Trump’s influence will not dissipate until democratic institutions formally confirm misconduct, for example with a court conviction. In the meantime, the Republican Party is continuing his antidemocratic agenda at the state level and upholding his personality cult. History shows that such a course of action rarely ends well. Strongmen leaders, and personalist rulers in particular, have left a trail of devastated parties and institutions behind them. The GOP will likely eventually meet a similar fate. It is up to us to ensure that it does not drag our democracy down with it.
"The leader cults and patronage networks personalist rulers build can prove enduring even if they are forced to leave office. If they maintain control over their parties and retain their bond with followers, they can return to office, as Berlusconi did in 2008 and Trump may do in 2024." Ruth Ben Ghiat. Exactly 100%!

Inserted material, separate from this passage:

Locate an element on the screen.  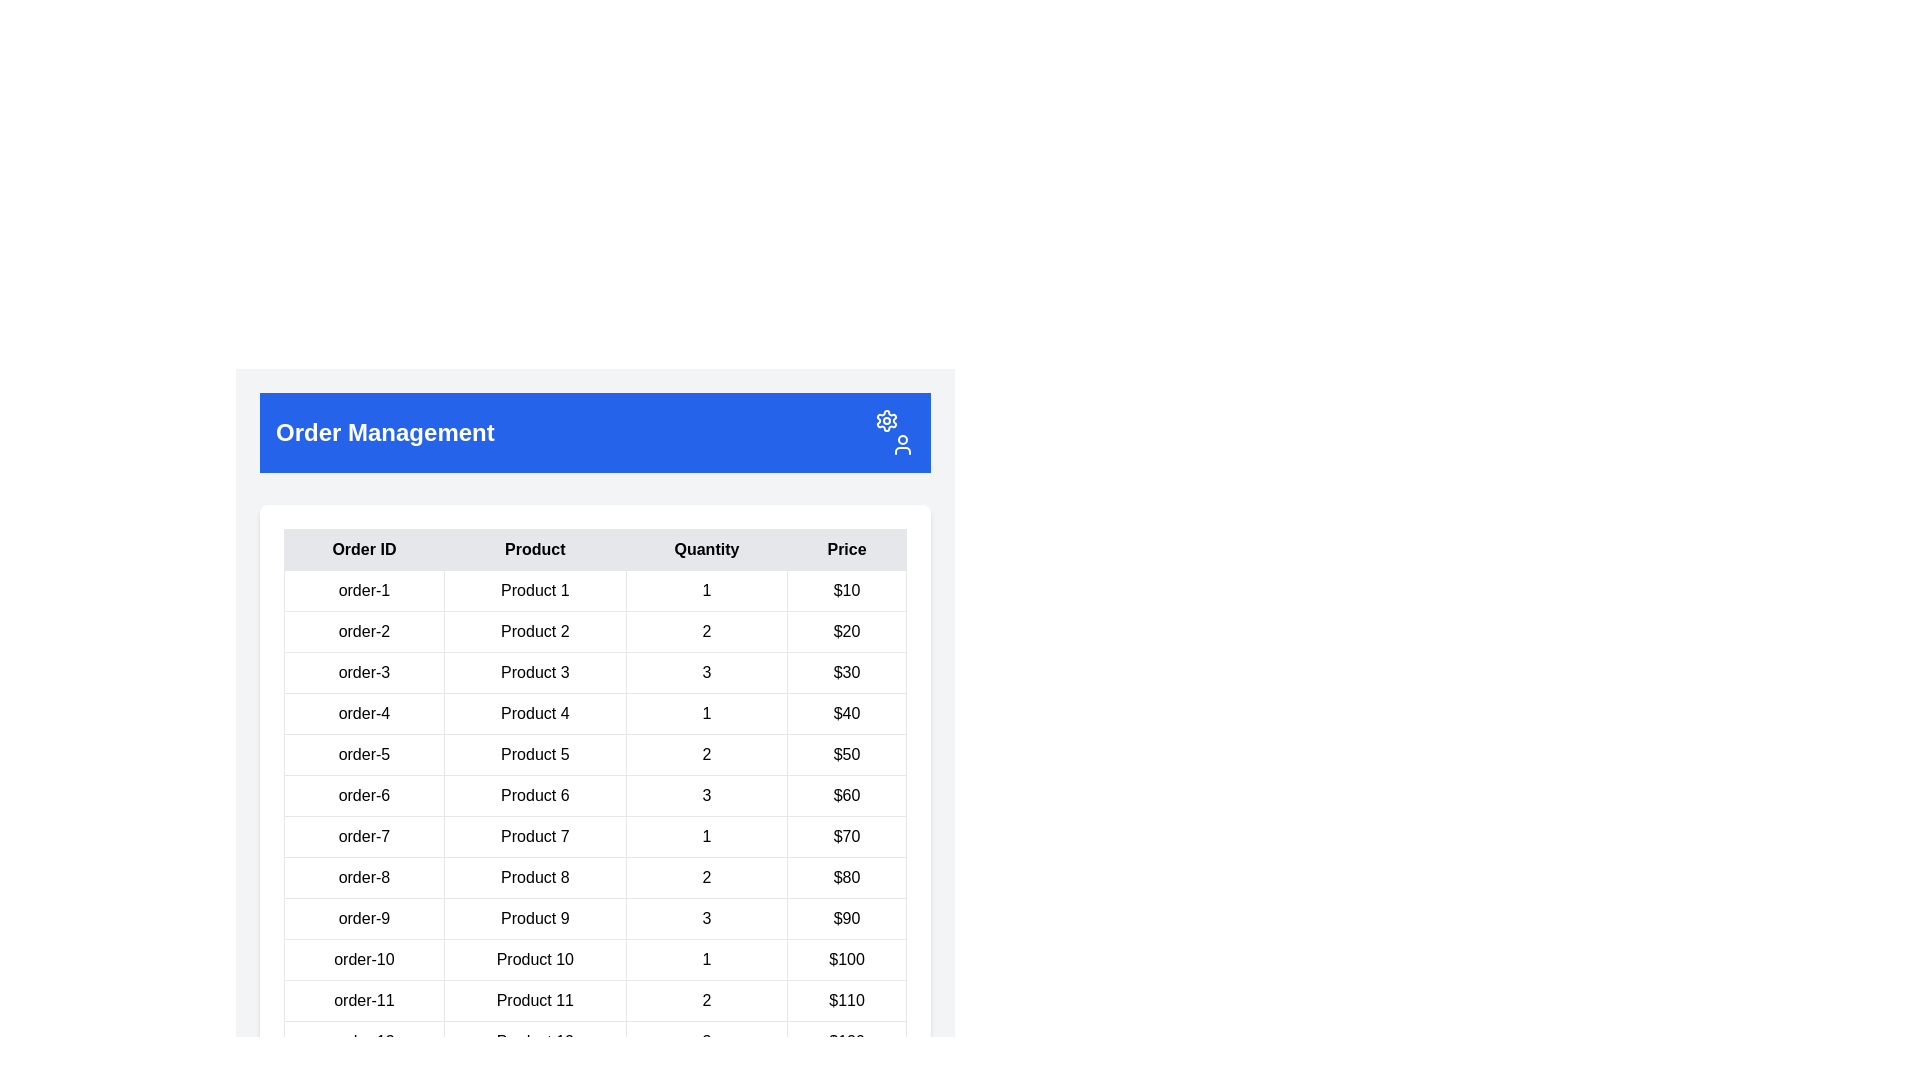
the text element displaying 'Product 12', which is styled as a bordered rectangle in the 'Order Management' section under the 'Product' column is located at coordinates (535, 1040).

Unless Trump is convicted and jailed for his years of corruption or beset by health issues he will almost certainly be the GOP nominee for President in 24. We see that his power and influence over the GOP is growing by the day. His corruption extends to the grass roots and he is installing operatives loyal to him or he is backing primary challenges to so called RHIOs. In several states around the country, increasingly, we see that local parties and state officials are lining up behind Trump and embracing his Big Lie. His leader cult is thriving. I believe Berlusconi is the example that best predicts Trump's future in American politics, which suggests a return to power.
That nightmare scenario is made possible by the new recently passed voter suppression laws that not only make it harder to vote in all sorts of ways for minority populations, but more insidiously strip power away from local and county election boards and secretaries of state so election results can go uncertified if a democrat wins. Partisan officials loyal to Trump might say with all the irregularities and fraud being talked about (never mind there is no actual evidence) we just can't vote to certify these election results. If that playbook is repeated in three or four other states where the new suppression were passed, Biden could be denied his electors and Trump could win! The country would be in throes of autocracy and led by a dangerous authoritarian cult of personality.
Another really great essay Ruth. THANK YOU! I sit here in Toronto watching democracy unravel in the USA like a well-worn, but much loved sweater. The very people who need to read your work and attend your zoom seminars are transfixed on Facebook posts and Fox News. Of course, they will hate someone like me for saying this - they have drunk the Kool Aid and nothing will stop them. Adding to this is the speed of which this unravelling is happening. It’s been 6 months from the catastrophic event of January 6th (aka the attempted coup) and Trump is spinning even more egregious lies than he did as president. Sadly, the fascism train has left the station and the authoritarian racehorse has left the stable. I just hope that the Justice Department or the NY State District Attorneys office is able to put Trump and his gang behind bars…so that he can’t run for office again. Time will tell.